I agree that this case should be affirmed. I write separately to address plaintiffs final assignment of error, because I do not conclude that our holding in Siegfried v. Pacific Northwest Development Corp., 102 Or App 57, 793 P2d 330 (1990), stands for a general rule as to reviewability of claims regarding negligence. There, the plaintiff assigned error to the admission of evidence that was relevant to damages. We held that, because the jury had found that the defendant was not negligent, it was unnecessary to reach the damages issue. Here, plaintiff assigns error, inter alia, to the trial court’s pretrial denial of its motion to strike defendants’ affirmative defense1 that plaintiffs own negligence in failing to install an adequate sprinkler system contributed to its injury. Plaintiffs position is that the affirmative defense, and *635the evidence based on it, were not relevant to plaintiffs professional negligence claim, which was based on defendant’s duty to use due care to provide insurance to plaintiff in the light of all the known risks. Plaintiff argues that defendant knew that plaintiff did not have a sprinkler system and that defendant’s duly included the risk of insuring against plaintiffs own negligence in not providing a sprinkler system. Therefore, plaintiffs fault could not reduce or defeat its claim that its insurance broker had not provided for adequate insurance.
If plaintiff is correct that the trial court erred in not striking the affirmative defense, then the jury heard evidence that might, indeed, have been prejudicial to plaintiff on the issue of defendant’s negligence. In that instance, I would hold that the issue of negligence was properly before us, irrespective of the jury’s special verdict finding that defendant was not negligent.

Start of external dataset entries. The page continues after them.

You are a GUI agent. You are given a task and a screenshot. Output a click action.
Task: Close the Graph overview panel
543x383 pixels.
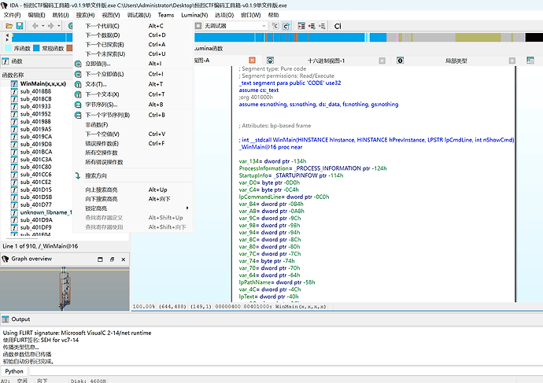[x=124, y=260]
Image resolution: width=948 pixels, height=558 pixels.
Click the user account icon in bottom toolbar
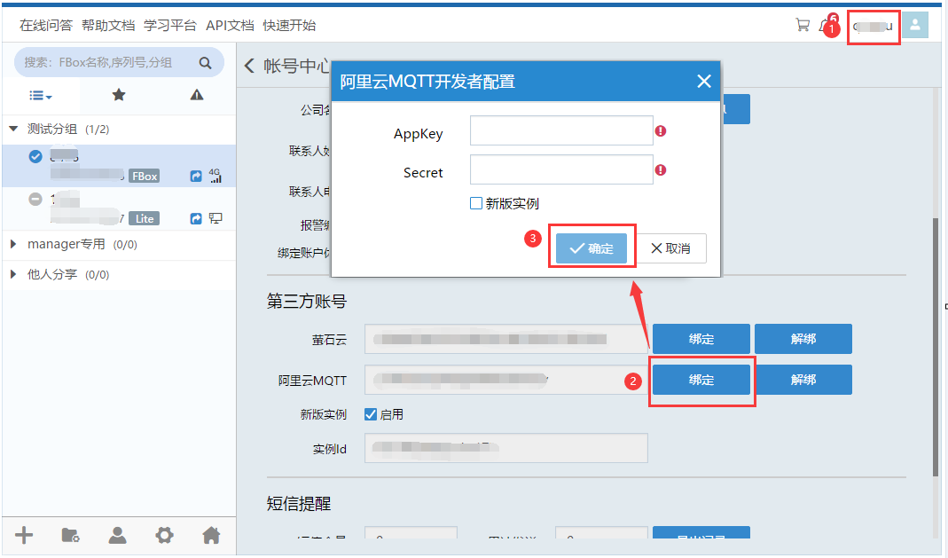117,535
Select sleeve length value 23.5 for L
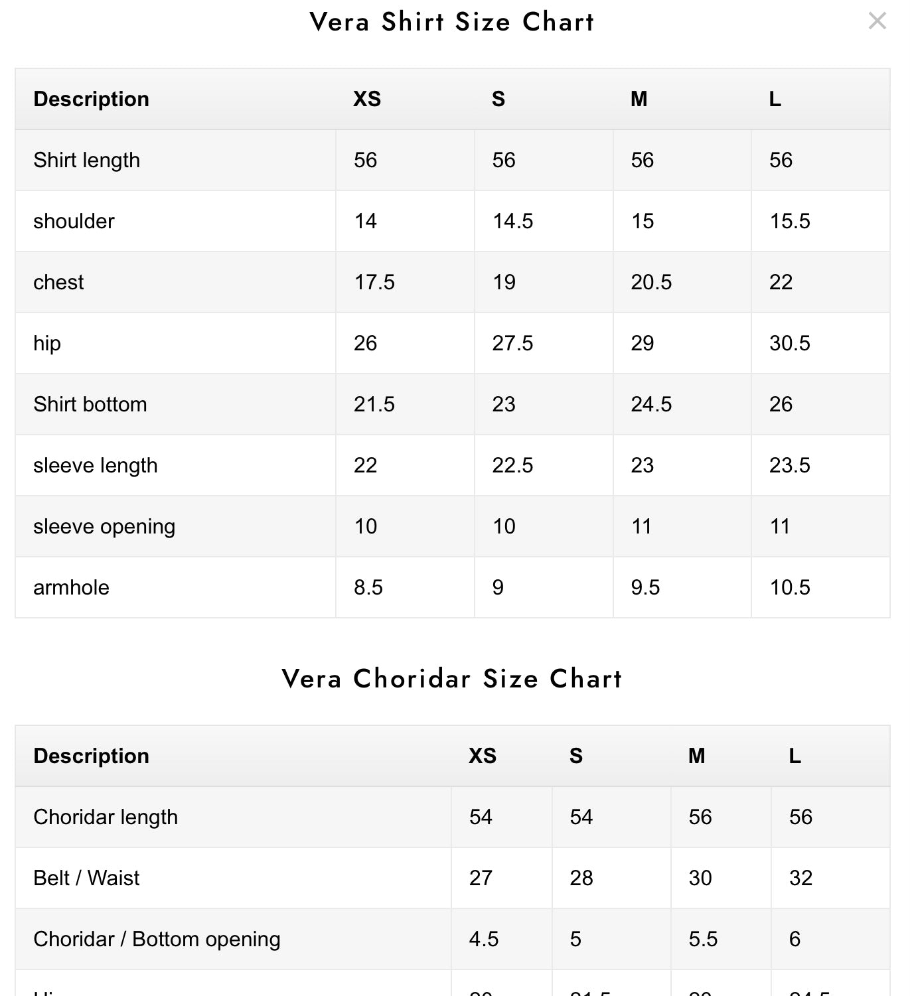The height and width of the screenshot is (996, 910). click(x=789, y=465)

However, plaintiffs argument fails here because, as plaintiff concedes, the evidence was relevant on another issue —that the lack of a sprinkler system made it harder for defendant to obtain insurance for plaintiff. Plaintiff seeks to avoid the consequences of the admissibility of that evidence by claiming that defendant’s evidence and arguments went far beyond that “narrow issue” and “pervaded the trial” to such an extent that it compromised the jury’s ability to be fair.
We rejected a similar argument in Siegfried v. Pacific Northwest Development Corp., supra, 102 Or App at 60:
“Plaintiff nevertheless contends that the asserted error was prejudicial, because everything is connected with everything else and the jury’s thinking on damages may have affected its finding on causation. We again disagree. The jury made special findings and plaintiff does not contend that the jury was improperly instructed on the questions that were presented to it.”
Likewise, plaintiff here did not request limiting instructions. Characterizing limiting instructions and special verdicts as a “weak remedial power” is not responsive to the fact that the evidence was admissible. Having failed to try to limit how the jury would consider the evidence, plaintiff cannot now complain that the evidence improperly influenced the jury’s determination.

 Plaintiff made six assignments of error relating to the affirmative defense. In addition to the trial court’s denial of plaintiff s motion to strike the defense, it assigns error to the denial of partial summary judgment on the defense, denial of a directed verdict on the defense, and denial of motions to exclude evidence that plaintiffs factory was not equipped with a fire suppression sprinkler system and evidence of the design of plaintiff’s factory.